During the project the participants met in occasion of several progress report meetings in Padova and in Florence, participated to numerous national and International congresses. A Project Closing Meeeting was organized (February 3, 2016, Aula magna - Vallisneri Building) with invited speakers (Dr. Francesco Ferrari, IFOM, Milan “Chromatin architecture and transcription dynamics”, Oncoematology lab. Univ. of Padova “Transcription modules and genomic alterations associated to disease course in Juvenile Myelomonocytic Leukemia”, Dr. Paola Guglielmelli, Univ. of Florence “Non coding RNAs in Ph- negative chronic myeloproliferative neoplasms” and Dr.
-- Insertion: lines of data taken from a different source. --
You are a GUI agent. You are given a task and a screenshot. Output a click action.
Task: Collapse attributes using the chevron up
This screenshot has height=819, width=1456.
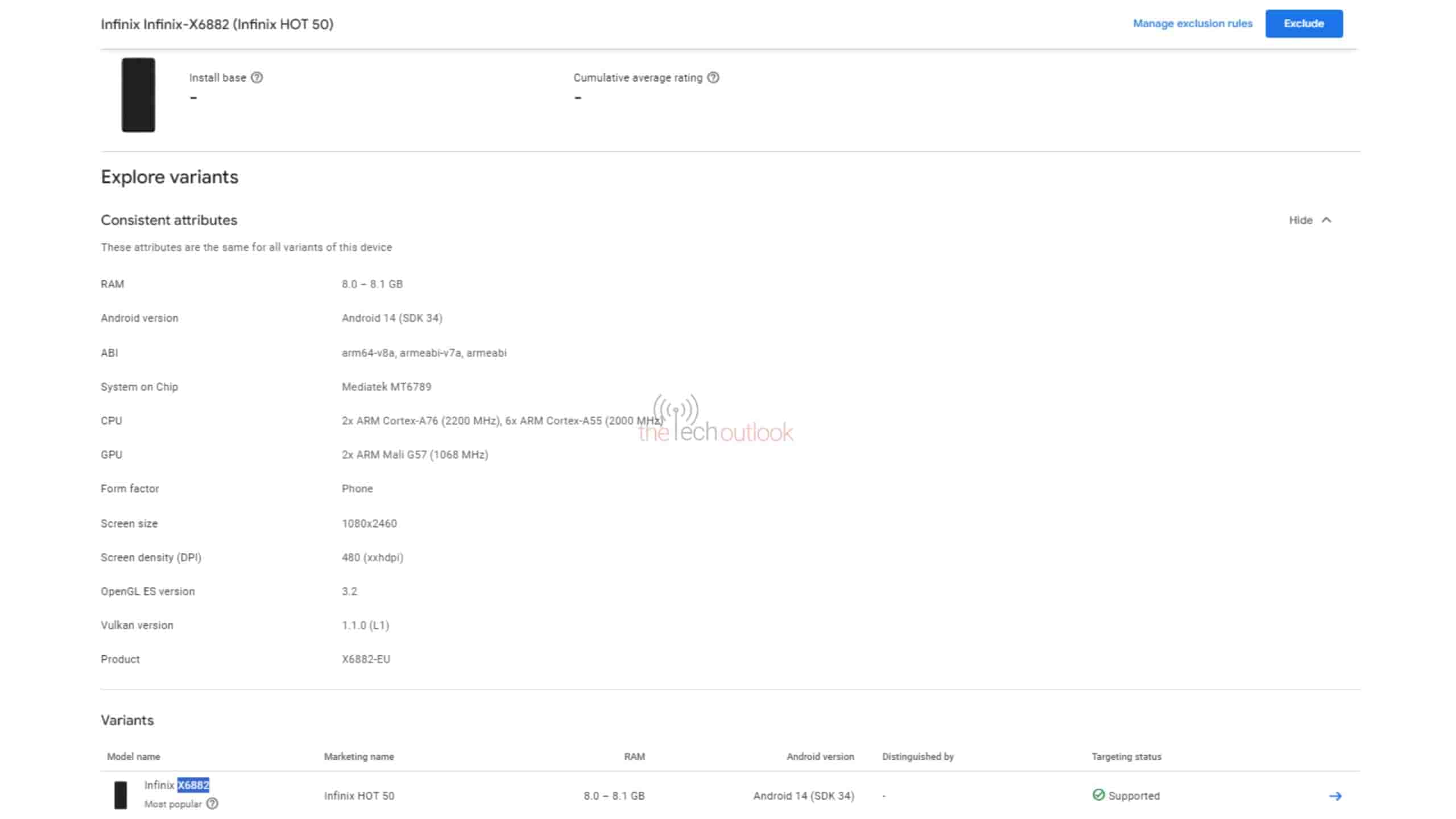click(1326, 220)
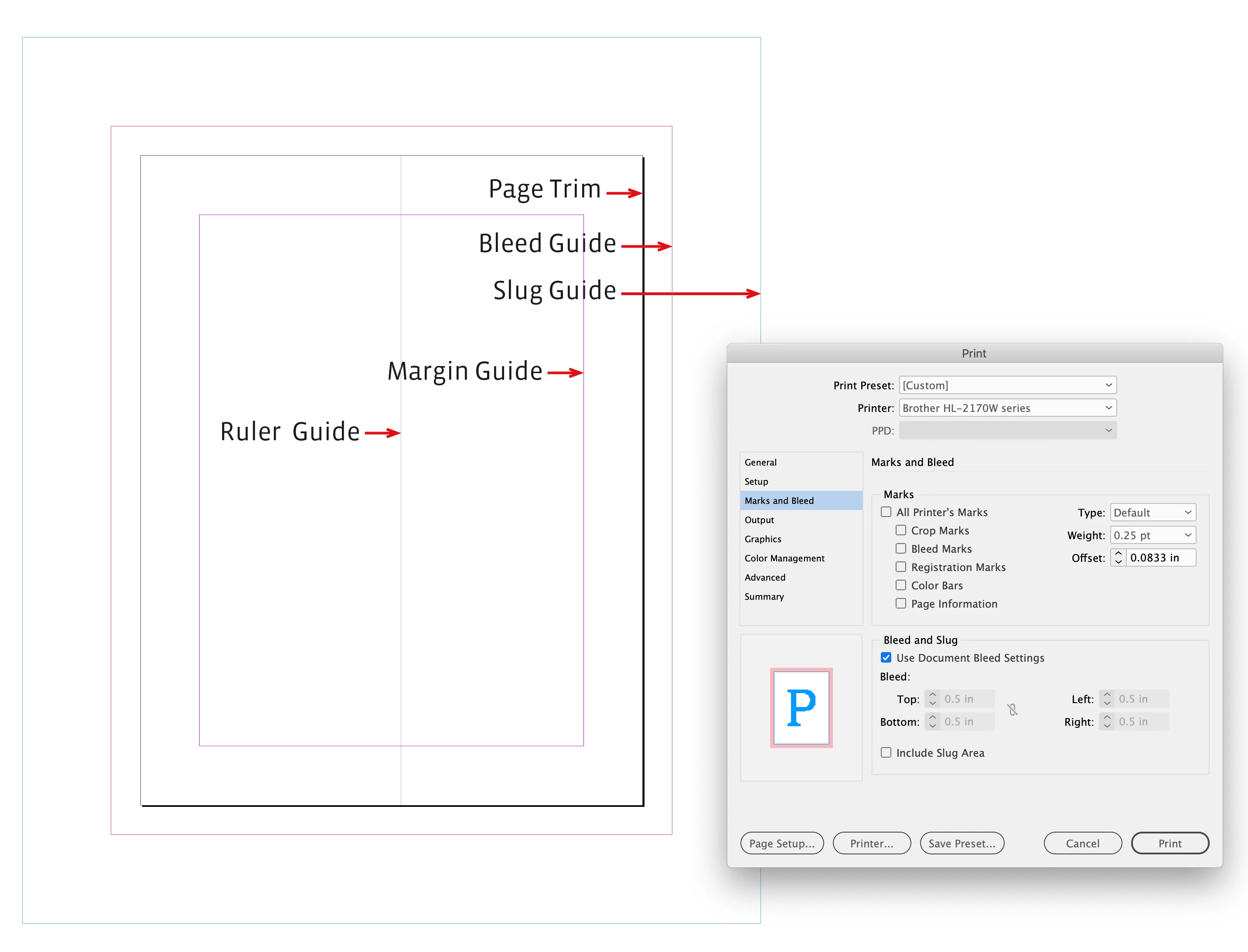Click the Bleed Bottom stepper arrows
This screenshot has width=1248, height=952.
[932, 722]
Manuela Ferracin, Univ. of Bologna “Applications of microRNAs in the diagnosis and prognosis of cancer”).


Overall, the project provided novel data, knowledge and methods.
New data were obtained regarding the expression profile of small RNA expressed in PMF CD34+ as well as in healthy control cells, by NGS analysis and their possible impact on specific genes and pathways; in addition, we described for the first time new moRNAs as possible contributors to disease pathogenesis. This information may represent the basis for further studies aimed at a deeper knowledge of the role on miRNAs and moRNAs in normal and pathological hematopoiesis. The integrative analysis of miRNA and gene expression patterns was used to identify and characterize regulatory networks involving miRNAs deregulated in PMF. We provided a significant increase of data on miRNAs deregulated in PMF and particularly of our understanding of their participation to specific regulatory axes, their impact on pathways deregulation and their involvement in mixed transcriptional and post-transcriptional regulatory circuits. Moreover, in relation to project aims, several important new methods, tools and services have been developed.
The project has been really important to carry out the planned research and to open novel, also international, collaborations, to have access to new funding opportunities and to start innovative lines of research related to the project, thus extending the project scope. Moreover, it has permitted the formation and qualification of young scientists that are now contributing, more and more in an independent way, to research in the field. We are continuing as well the methodological development in the field of transcriptome characterization by RNA-seq data analysis and of systems biology and integrative genomics methods applied to understand the impact on long and short regulatory RNAs in gene networks and pathways.